# WHAT TO DO
Copy exactly, beginning with the line holding "Uncheck Background layer visibility checkbox" and ending with the final line of the data beneath this task; copy nothing else, and leave out every picture.

::::::::::

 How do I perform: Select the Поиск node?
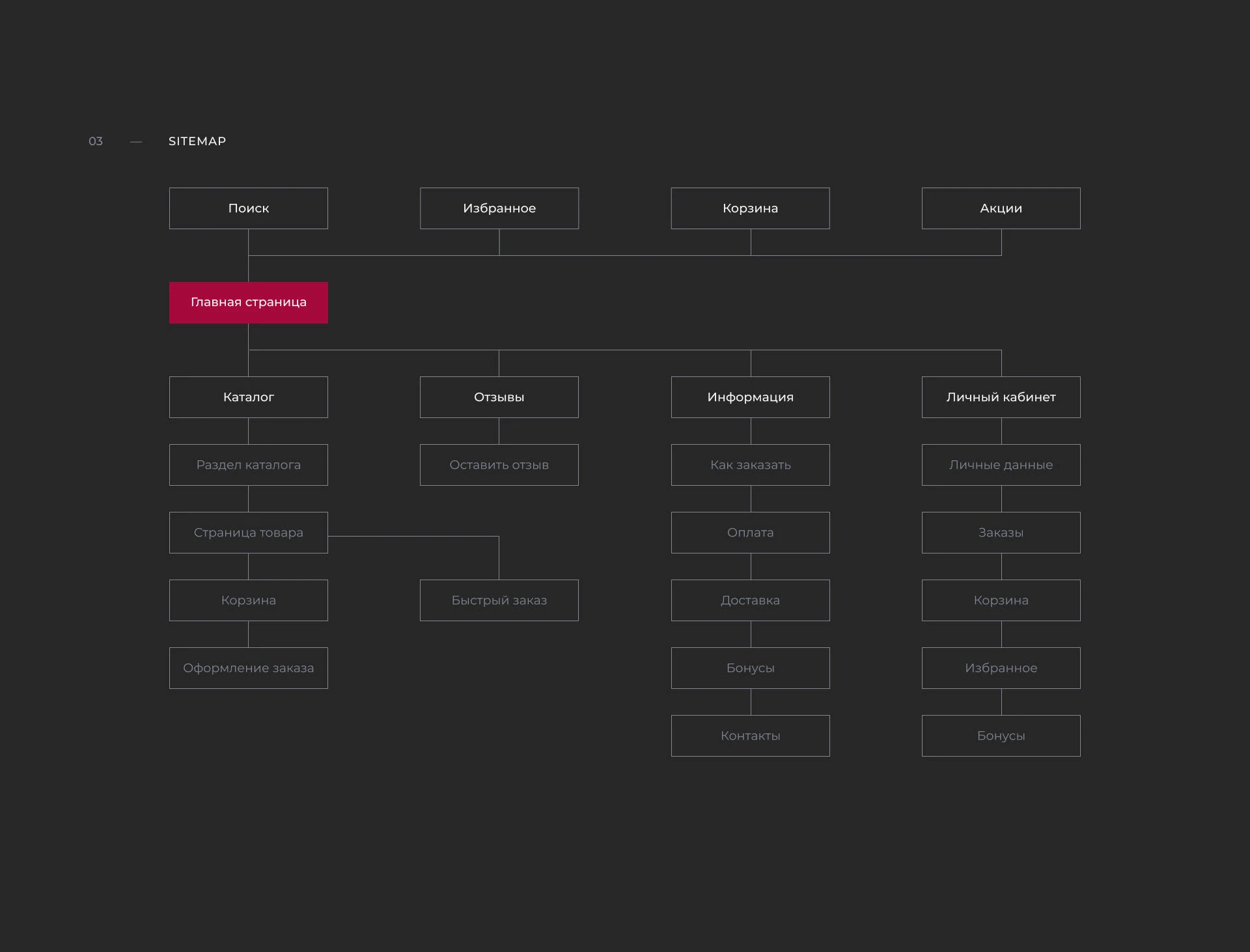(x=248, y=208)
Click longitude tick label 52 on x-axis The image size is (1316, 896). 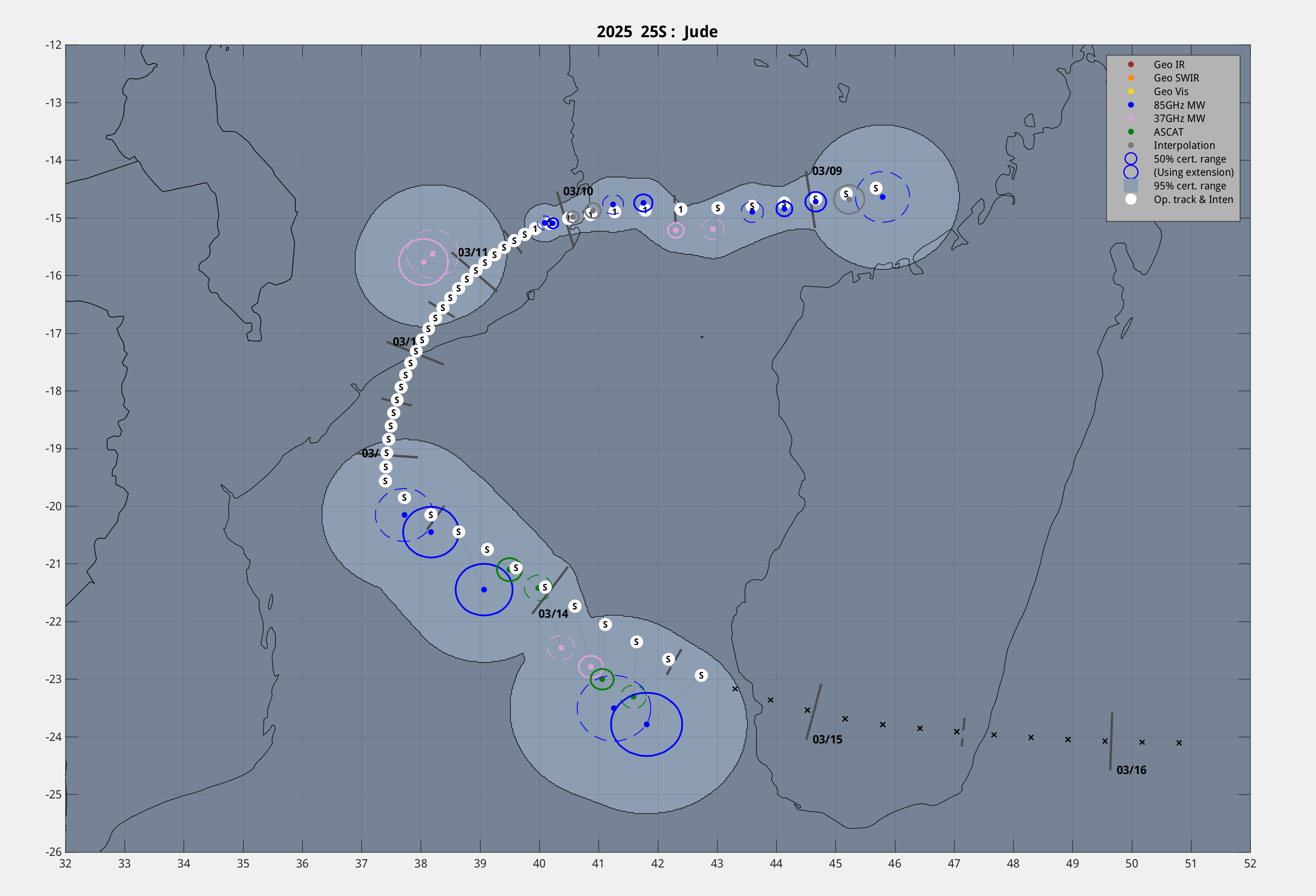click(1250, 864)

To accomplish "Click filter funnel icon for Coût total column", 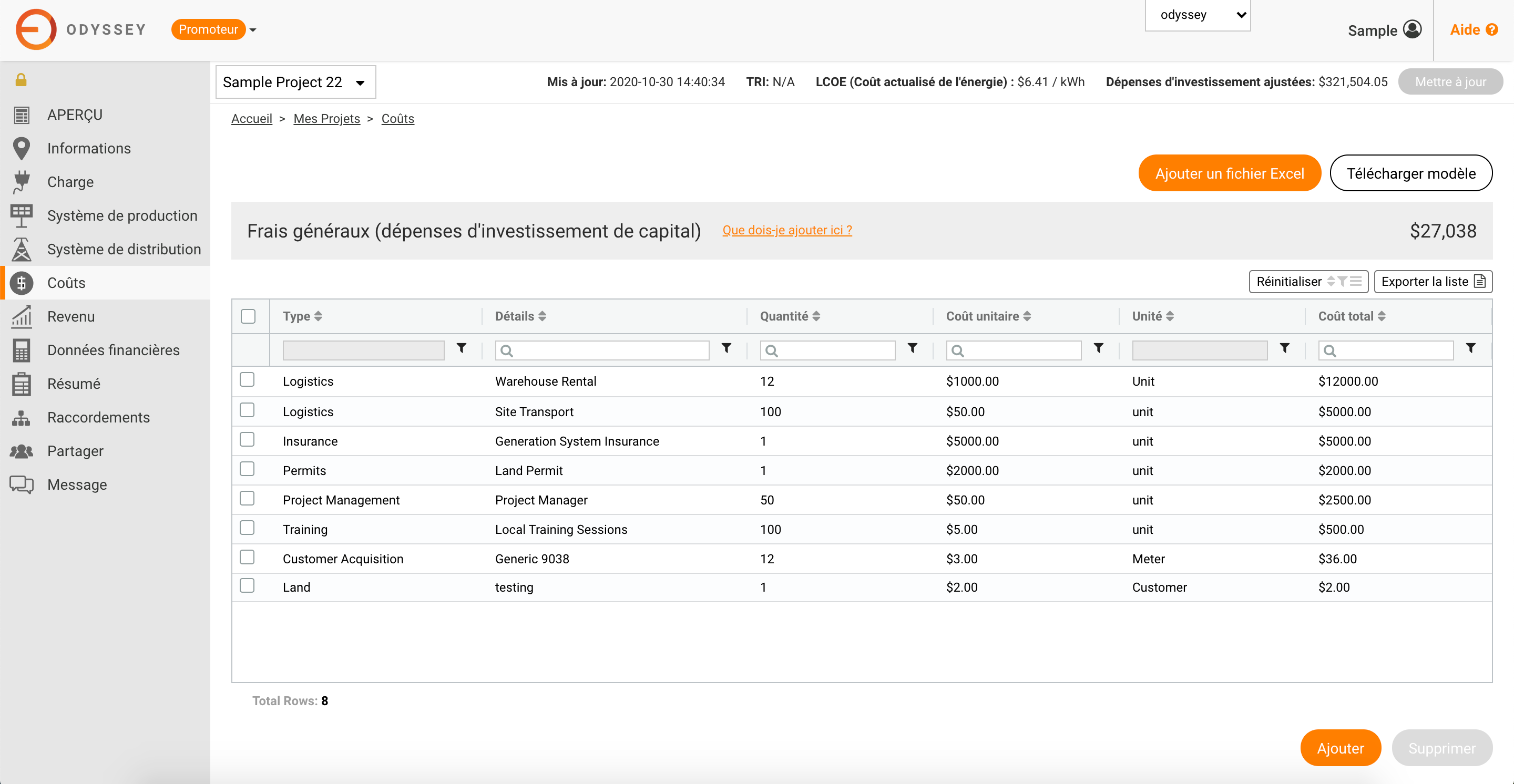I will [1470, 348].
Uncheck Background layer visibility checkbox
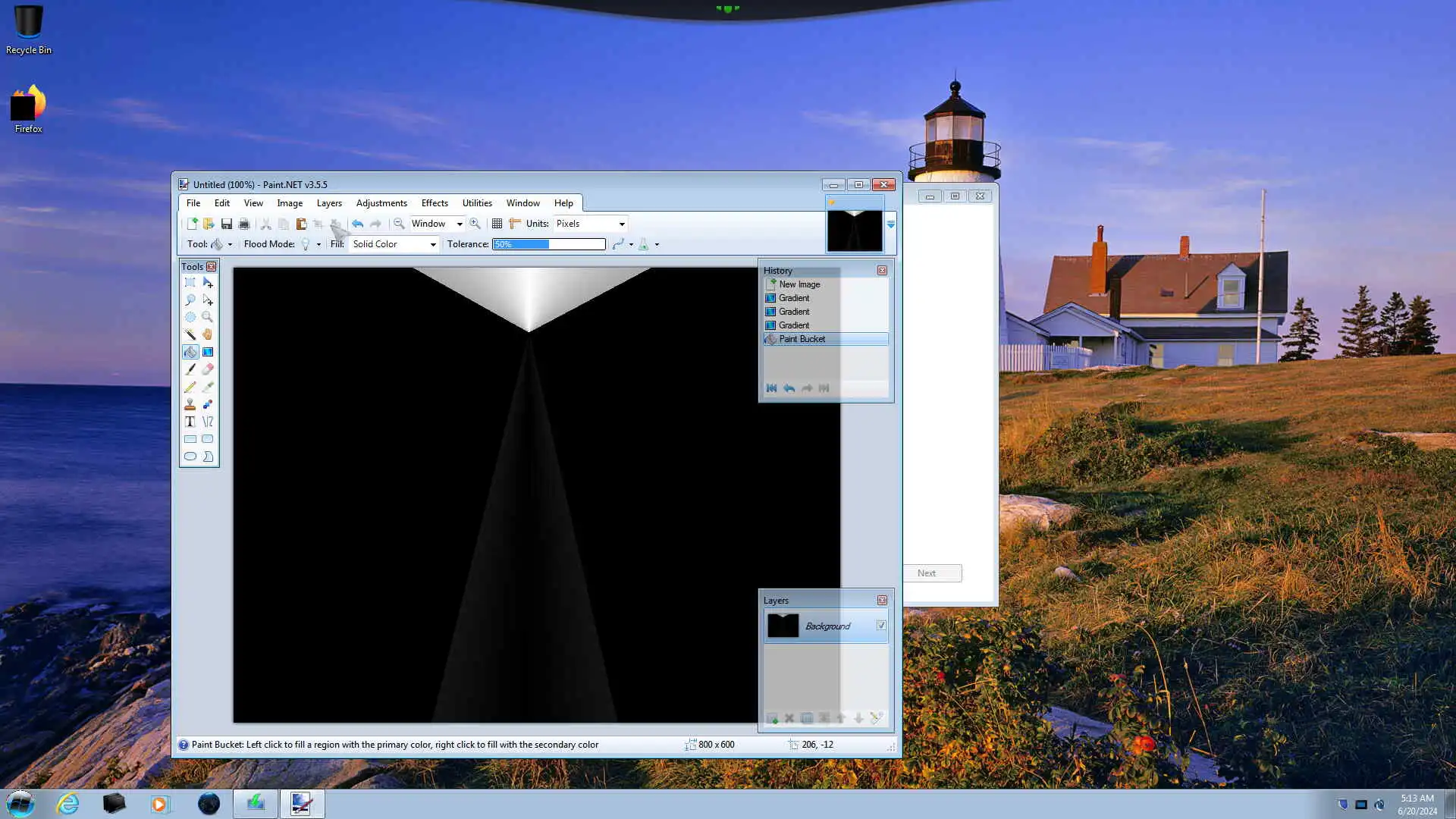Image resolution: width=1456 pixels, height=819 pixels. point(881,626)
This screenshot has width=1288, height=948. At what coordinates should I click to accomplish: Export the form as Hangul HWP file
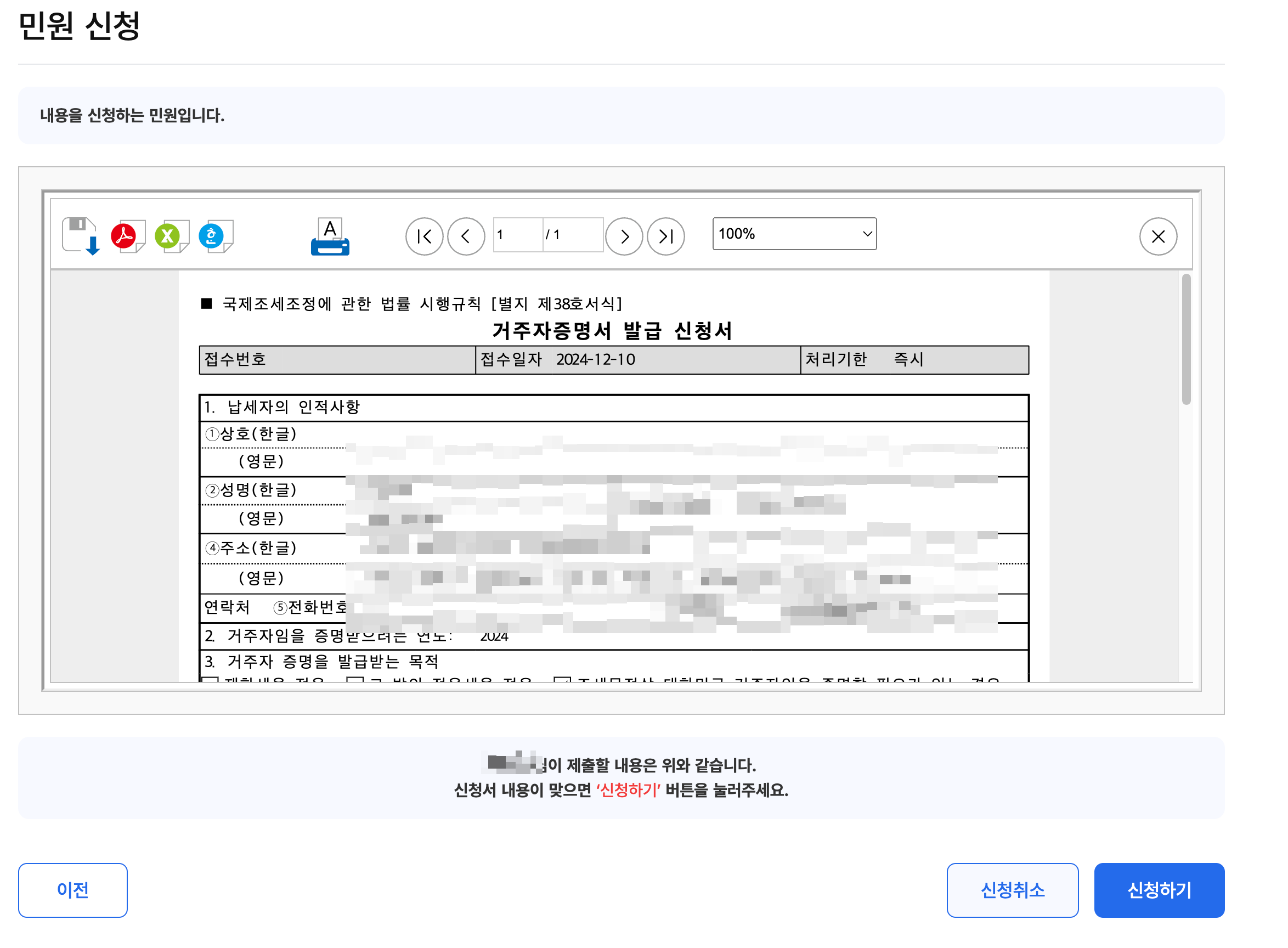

::::::::::

# ANSWER FOR THIS EXERCISE
Uncheck Background layer visibility checkbox
Image resolution: width=1456 pixels, height=819 pixels. point(881,626)
This screenshot has width=1288, height=948. At what coordinates should I click to accomplish: Export the form as Hangul HWP file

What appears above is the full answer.